PAYMENT TRENDS In general, say providers, Medicare's process for reimbursing hospital beds and support surfaces is simple and straightforward. If a patient meets the necessary medical criteria and gets a doctor's prescription, Medicare will pay the bill.

"Ninety percent of the time, we can fit a patient's needs within the Medicare parameters," says Hank Horton, president of Georgia Extended Medical, Woodstock, Ga. "In fact, the more complicated products are sometimes not suitable for home care because they're too overwhelming to the family caregivers. The simpler products with the needed features work best for home health patients."

But with the cuts in Medicare funding, providers lament, reimbursement levels for beds are not what they used to be. Patients are often required to pay a certain amount out of their own pockets. And it is only those with the financial means who can consider buying a bed that most closely fits their specific needs, as opposed to settling for something that they may not be fully satisfied with but that offers better reimbursement.

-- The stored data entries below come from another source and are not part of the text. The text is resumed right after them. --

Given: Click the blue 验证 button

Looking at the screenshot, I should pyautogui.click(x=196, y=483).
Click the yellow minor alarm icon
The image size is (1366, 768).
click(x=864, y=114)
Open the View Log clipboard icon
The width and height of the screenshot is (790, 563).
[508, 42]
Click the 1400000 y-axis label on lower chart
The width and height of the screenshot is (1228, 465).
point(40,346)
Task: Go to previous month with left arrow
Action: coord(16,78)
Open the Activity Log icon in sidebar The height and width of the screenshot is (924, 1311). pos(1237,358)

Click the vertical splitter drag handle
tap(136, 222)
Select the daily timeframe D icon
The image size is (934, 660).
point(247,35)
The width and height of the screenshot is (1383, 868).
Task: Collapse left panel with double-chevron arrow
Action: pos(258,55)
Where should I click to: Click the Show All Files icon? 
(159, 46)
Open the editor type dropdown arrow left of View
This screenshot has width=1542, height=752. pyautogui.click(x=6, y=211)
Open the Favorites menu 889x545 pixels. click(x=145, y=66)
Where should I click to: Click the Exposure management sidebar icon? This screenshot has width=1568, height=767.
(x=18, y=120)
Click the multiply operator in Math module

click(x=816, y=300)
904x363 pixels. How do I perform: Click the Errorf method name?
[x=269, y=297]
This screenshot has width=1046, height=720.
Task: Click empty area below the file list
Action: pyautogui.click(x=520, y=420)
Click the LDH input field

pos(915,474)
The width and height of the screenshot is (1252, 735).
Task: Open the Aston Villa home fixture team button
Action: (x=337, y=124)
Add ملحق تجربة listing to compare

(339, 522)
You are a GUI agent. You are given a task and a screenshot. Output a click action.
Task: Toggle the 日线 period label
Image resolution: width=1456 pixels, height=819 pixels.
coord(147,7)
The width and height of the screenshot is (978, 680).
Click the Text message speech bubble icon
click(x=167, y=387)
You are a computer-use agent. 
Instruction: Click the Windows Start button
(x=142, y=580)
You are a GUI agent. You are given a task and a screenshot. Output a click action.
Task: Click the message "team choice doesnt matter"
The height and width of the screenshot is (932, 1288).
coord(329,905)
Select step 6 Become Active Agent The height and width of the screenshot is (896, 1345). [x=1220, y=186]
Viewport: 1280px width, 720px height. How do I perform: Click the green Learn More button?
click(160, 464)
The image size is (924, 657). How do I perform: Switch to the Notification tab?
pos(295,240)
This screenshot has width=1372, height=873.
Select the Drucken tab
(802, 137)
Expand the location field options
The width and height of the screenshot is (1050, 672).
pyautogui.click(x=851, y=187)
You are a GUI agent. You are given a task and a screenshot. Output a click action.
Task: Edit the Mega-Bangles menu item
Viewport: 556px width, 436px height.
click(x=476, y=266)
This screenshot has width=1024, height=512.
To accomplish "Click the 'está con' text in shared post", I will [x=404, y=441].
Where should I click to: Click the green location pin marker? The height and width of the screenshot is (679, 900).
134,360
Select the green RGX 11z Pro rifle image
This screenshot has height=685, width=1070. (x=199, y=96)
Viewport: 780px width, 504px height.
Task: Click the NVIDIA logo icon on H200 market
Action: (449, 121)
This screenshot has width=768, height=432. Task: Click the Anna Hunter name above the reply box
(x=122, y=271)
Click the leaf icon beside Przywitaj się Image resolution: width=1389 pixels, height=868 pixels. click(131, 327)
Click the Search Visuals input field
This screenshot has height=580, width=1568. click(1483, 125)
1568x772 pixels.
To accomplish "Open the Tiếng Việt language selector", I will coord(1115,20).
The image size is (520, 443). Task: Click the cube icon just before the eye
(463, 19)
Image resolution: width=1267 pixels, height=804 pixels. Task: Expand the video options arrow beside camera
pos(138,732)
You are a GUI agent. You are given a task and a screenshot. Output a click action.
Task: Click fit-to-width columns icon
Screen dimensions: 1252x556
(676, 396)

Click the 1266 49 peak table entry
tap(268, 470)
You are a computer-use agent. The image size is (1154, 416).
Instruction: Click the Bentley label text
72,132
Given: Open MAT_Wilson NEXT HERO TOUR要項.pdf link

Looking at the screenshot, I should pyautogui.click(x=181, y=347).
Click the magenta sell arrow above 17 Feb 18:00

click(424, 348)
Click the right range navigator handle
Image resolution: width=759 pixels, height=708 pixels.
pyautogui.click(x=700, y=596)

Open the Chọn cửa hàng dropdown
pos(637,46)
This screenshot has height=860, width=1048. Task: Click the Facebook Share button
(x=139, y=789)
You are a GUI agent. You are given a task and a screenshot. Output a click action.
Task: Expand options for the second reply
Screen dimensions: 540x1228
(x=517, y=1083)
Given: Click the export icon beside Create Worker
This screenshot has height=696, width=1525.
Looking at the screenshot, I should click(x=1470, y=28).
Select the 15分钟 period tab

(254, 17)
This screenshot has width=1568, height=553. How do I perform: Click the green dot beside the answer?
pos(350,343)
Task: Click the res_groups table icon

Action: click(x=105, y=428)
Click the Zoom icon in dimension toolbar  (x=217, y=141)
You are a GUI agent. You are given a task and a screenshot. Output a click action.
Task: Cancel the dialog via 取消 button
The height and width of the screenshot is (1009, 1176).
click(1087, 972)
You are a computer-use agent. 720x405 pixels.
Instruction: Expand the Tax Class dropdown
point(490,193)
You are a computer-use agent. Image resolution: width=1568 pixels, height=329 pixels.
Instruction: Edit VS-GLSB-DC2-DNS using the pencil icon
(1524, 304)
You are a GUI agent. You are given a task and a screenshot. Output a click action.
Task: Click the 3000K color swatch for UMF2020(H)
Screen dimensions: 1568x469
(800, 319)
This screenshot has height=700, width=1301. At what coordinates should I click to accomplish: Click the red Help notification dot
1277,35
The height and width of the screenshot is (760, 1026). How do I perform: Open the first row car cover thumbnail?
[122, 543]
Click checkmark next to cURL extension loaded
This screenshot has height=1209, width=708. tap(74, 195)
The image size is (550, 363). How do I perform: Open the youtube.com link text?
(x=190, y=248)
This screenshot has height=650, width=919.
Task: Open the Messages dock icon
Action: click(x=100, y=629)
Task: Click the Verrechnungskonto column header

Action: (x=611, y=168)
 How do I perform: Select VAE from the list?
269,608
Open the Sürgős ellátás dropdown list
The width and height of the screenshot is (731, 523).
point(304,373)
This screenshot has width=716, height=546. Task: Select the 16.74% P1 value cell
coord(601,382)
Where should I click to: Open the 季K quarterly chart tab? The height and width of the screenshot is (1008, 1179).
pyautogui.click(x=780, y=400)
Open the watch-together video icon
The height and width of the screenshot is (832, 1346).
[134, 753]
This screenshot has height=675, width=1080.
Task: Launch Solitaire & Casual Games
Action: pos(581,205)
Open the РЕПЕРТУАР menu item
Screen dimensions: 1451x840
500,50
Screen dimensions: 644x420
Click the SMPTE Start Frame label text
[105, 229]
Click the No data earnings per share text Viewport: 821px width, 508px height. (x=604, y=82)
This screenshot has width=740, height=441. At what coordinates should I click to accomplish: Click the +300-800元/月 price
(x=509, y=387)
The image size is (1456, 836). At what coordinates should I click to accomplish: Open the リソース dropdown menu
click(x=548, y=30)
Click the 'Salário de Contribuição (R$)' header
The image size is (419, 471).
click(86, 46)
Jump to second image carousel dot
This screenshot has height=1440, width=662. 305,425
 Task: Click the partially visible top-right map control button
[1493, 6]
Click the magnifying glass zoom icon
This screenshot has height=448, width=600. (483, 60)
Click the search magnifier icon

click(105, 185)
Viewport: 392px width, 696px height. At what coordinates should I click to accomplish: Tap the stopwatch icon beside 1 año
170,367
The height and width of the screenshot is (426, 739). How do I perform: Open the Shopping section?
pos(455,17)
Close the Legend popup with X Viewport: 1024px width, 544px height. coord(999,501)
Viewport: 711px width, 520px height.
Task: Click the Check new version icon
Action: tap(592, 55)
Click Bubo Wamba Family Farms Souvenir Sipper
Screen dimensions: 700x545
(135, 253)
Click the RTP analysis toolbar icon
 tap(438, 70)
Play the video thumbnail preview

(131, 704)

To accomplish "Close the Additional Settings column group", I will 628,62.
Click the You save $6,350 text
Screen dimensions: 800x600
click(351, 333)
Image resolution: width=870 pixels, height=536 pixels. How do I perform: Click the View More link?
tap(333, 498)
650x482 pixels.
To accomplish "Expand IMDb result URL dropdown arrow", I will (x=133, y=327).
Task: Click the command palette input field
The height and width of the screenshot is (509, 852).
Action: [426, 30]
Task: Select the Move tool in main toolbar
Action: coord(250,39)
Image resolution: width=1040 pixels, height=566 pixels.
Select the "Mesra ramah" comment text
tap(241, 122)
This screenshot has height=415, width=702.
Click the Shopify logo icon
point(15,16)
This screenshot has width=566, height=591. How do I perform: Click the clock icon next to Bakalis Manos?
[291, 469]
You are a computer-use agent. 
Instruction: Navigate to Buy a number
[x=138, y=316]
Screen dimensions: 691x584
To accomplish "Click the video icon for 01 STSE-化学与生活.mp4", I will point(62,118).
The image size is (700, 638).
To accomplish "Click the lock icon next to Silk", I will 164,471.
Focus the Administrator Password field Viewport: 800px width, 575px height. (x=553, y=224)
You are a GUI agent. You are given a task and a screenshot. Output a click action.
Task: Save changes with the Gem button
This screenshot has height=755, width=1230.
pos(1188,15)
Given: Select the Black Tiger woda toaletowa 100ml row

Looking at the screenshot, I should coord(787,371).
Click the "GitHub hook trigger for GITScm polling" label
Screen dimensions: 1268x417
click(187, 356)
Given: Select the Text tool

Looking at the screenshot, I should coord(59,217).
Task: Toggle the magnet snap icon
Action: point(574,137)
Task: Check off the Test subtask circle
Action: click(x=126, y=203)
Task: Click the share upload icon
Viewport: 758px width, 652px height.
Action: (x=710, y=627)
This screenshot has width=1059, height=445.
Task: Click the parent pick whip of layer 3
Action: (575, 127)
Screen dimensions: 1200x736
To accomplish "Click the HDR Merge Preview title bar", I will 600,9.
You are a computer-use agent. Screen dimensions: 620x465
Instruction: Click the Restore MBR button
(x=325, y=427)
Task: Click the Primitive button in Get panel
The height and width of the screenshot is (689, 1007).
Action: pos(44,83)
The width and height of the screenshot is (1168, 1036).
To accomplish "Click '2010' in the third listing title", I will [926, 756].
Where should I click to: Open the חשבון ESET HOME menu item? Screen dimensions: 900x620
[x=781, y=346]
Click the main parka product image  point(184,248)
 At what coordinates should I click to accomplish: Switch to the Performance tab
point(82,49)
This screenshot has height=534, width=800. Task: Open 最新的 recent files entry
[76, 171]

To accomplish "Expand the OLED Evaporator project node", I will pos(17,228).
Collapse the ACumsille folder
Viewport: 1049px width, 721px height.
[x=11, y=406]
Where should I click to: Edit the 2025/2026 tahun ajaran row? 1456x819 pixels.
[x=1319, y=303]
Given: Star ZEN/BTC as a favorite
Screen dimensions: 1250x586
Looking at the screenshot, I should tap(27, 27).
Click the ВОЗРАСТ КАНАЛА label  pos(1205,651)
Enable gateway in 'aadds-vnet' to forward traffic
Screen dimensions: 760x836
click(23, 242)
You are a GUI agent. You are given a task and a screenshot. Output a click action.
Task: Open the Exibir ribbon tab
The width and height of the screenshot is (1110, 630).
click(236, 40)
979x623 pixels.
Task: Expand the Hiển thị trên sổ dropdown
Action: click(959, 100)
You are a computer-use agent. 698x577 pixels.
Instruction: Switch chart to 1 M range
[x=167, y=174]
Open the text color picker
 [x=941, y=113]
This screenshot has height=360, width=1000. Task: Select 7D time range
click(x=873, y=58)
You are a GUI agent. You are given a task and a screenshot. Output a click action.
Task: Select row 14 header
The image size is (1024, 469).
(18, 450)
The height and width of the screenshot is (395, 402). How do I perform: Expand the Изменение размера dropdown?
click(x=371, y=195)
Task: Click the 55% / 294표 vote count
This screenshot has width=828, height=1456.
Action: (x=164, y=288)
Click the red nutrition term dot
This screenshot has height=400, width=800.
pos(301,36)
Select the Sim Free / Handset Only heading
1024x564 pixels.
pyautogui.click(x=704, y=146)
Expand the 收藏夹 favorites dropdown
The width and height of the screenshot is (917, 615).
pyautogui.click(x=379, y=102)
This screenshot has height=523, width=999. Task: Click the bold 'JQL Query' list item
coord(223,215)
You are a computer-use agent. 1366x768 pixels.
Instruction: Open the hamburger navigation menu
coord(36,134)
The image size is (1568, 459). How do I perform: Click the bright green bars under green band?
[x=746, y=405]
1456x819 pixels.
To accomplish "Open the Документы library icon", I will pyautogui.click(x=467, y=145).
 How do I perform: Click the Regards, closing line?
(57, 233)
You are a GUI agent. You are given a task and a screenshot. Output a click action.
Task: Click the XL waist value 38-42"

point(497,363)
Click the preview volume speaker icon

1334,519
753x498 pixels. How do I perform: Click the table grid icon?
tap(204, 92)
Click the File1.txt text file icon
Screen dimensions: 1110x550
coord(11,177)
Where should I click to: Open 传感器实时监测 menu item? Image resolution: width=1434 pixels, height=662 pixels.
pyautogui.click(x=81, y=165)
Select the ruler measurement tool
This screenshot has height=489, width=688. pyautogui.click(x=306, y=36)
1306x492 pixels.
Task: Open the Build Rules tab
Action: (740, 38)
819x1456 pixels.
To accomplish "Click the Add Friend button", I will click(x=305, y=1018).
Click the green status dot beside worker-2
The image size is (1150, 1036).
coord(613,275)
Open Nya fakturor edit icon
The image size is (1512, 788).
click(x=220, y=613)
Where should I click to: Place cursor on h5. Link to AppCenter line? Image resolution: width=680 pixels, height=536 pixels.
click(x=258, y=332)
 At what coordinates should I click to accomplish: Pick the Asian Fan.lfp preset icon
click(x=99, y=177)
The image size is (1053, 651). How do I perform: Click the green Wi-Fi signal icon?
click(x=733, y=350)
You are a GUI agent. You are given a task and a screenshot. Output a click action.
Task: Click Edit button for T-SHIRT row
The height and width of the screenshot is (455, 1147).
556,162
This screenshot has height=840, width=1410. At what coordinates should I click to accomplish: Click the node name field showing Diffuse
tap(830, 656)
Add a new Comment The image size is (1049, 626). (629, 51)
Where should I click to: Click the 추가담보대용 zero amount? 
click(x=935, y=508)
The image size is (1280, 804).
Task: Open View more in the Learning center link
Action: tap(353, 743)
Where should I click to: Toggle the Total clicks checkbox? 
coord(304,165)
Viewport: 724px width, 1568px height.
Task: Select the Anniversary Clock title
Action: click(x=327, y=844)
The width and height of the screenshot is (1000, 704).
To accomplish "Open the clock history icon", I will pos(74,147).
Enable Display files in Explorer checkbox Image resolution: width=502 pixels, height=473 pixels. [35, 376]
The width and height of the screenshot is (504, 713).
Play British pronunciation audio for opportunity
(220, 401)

In recent years, note providers, more patients have opted to purchase specialized rehabilitative beds equipped with a greater number of features. And while certain payers, such as Medicare, are unwilling to provide any funding for such specialized beds, other payers may be willing to coordinate some sort of arrangement.

"If there is a long-term problem, we try to work it out with the customers up front so that they can stay on the equipment," says Tom Oliver, chief operating officer of National Wound Care, Champaign, Ill. "We talk to the insurance companies to determine what works best long term. For example, a patient may get a higher costing product initially but then step down later on to save cost to the payer."

In most cases, providers report, specialized beds are sold as cash retail items. And what drives sales, say providers, is the fact that these products fit in with an emerging trend among patients to manage their own ailments.

"What's happening in this market is that people are starting to pay attention to more preventive issues and are looking more at the long term," says Robert Hickman, president of Decubiti Concepts, West Berlin, N.J. "The mind-set is changing these days. People are starting to look at how they can prevent something from happening in the future. Even though it may cost a lot upfront, they know it will be much cheaper later on."